**Task item:** Below is a set of records. Repeat them verbatim without the pictures.
Supplied entries Start Marker
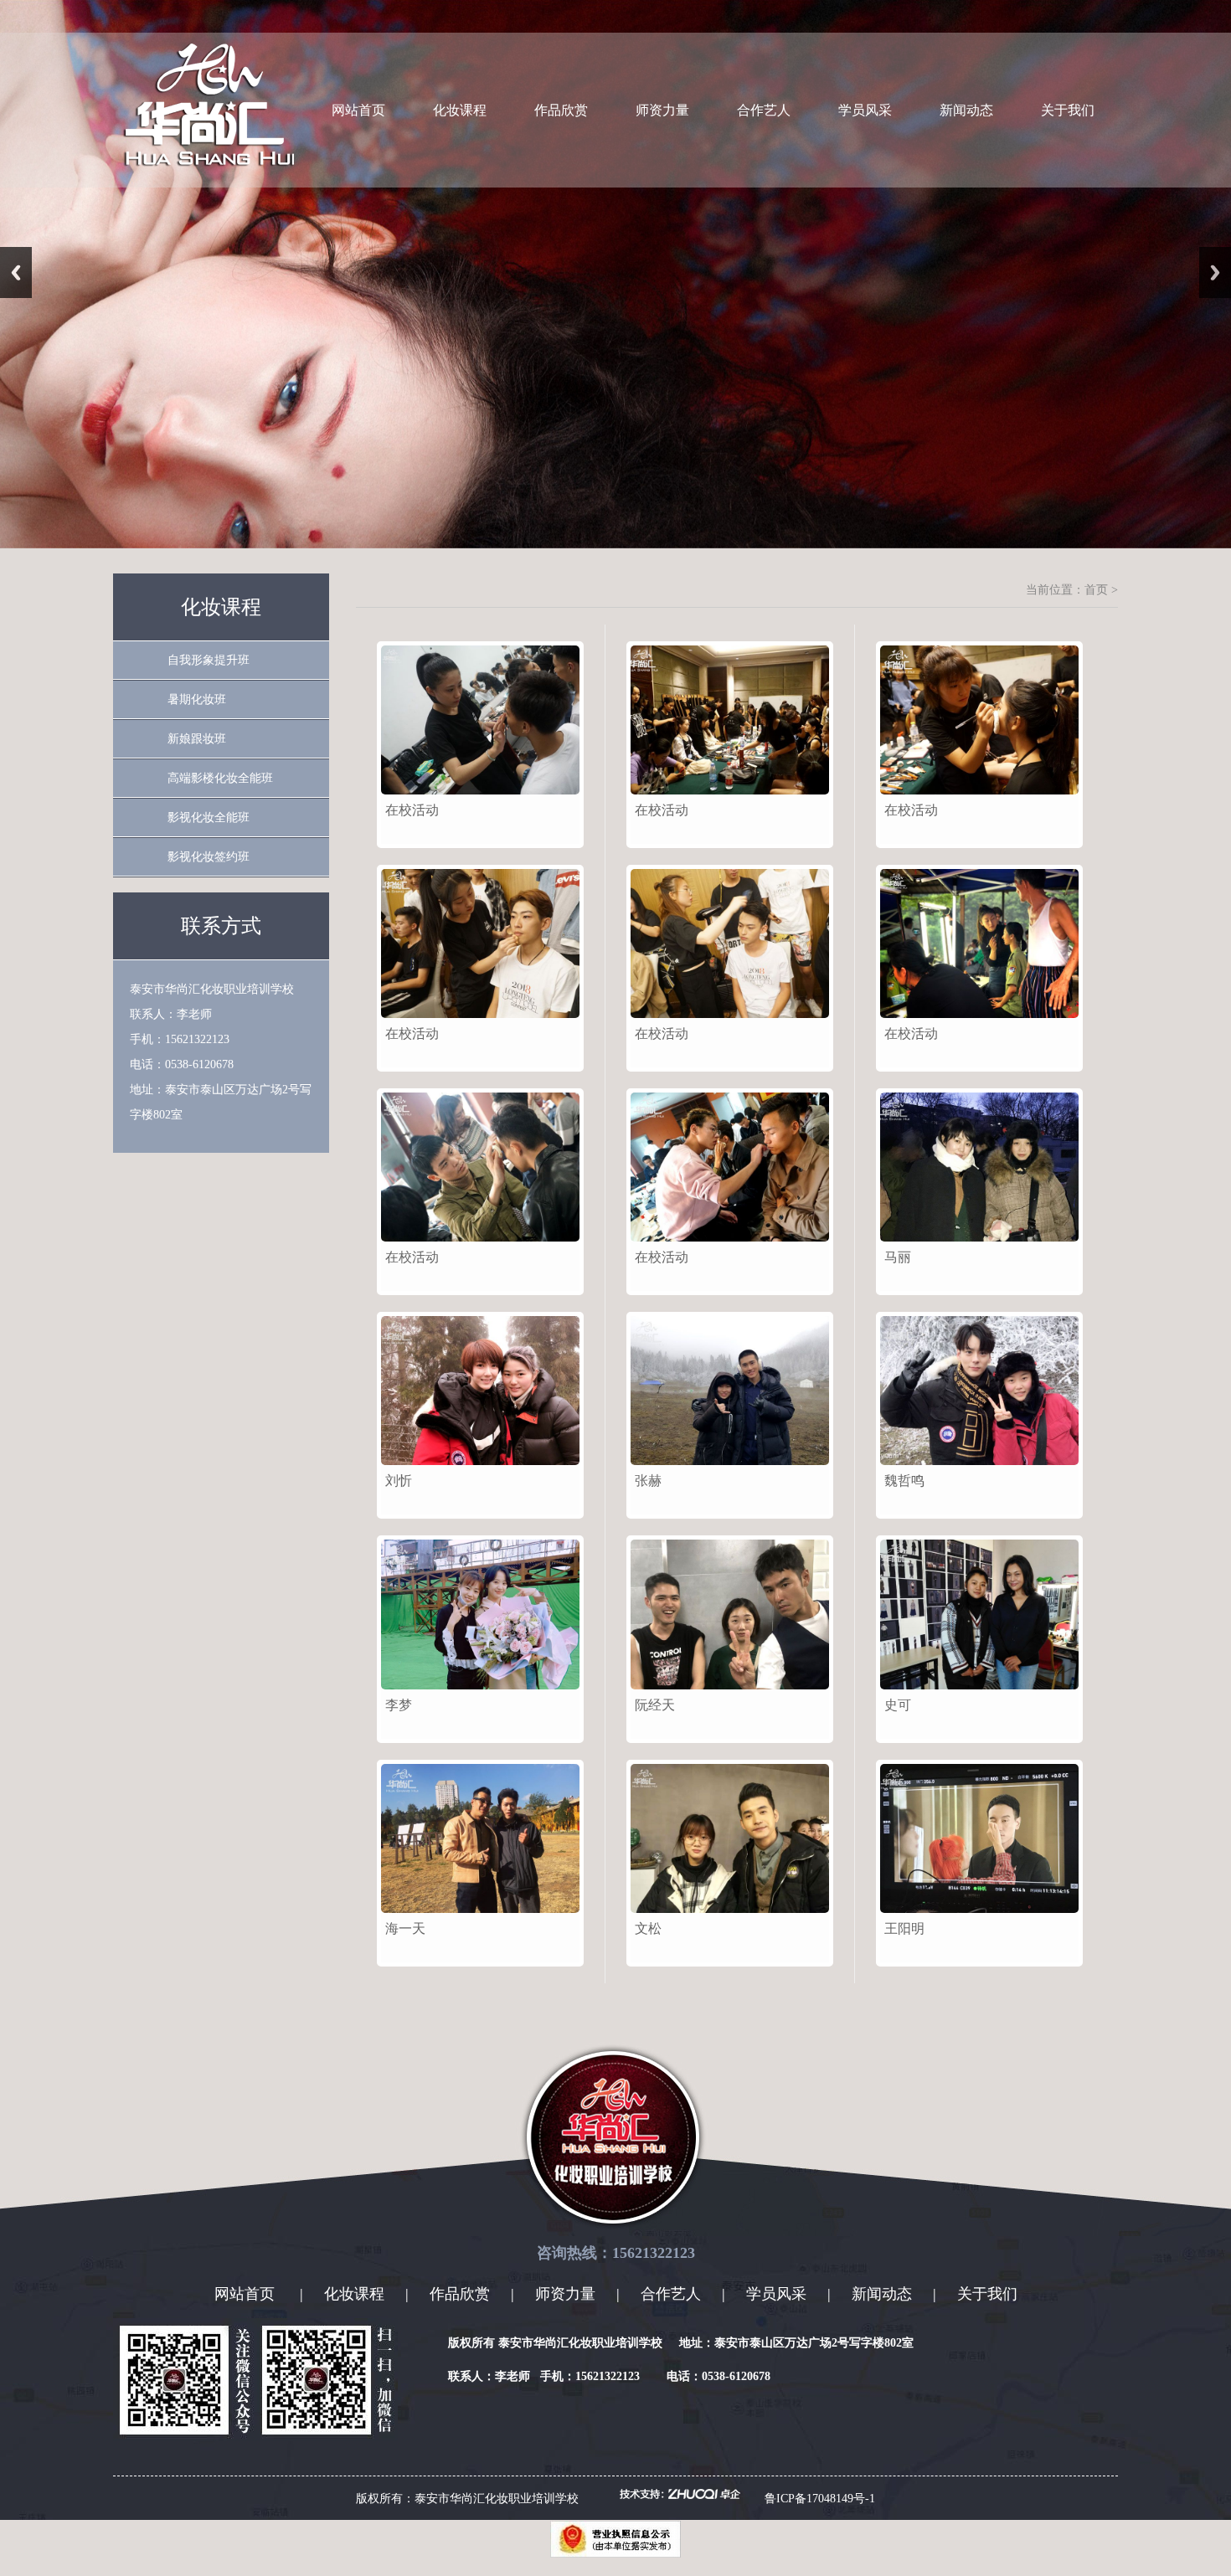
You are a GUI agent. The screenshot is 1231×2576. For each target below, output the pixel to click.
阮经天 (655, 1705)
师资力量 (662, 110)
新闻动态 (966, 110)
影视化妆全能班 (208, 817)
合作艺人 (764, 110)
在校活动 (412, 810)
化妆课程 (460, 110)
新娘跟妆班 (196, 739)
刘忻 (398, 1480)
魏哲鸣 (904, 1480)
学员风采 (865, 110)
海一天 (405, 1928)
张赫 (648, 1480)
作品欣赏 (561, 110)
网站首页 (358, 110)
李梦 (398, 1705)
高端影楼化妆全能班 (220, 778)
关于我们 (1068, 110)
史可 (897, 1705)
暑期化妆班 (196, 699)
Supplied entries End Marker
**Written reply:**
You are a GUI agent. The screenshot is 1231×2576. For each target below, output the pixel to click.
阮经天 (655, 1705)
师资力量 (662, 110)
新闻动态 (966, 110)
影视化妆全能班 (208, 817)
合作艺人 (764, 110)
在校活动 (412, 810)
化妆课程 (460, 110)
新娘跟妆班 (196, 739)
刘忻 (398, 1480)
魏哲鸣 (904, 1480)
学员风采 (865, 110)
海一天 (405, 1928)
张赫 (648, 1480)
作品欣赏 (561, 110)
网站首页 (358, 110)
李梦 (398, 1705)
高端影楼化妆全能班 (220, 778)
关于我们 (1068, 110)
史可 (897, 1705)
暑期化妆班 (196, 699)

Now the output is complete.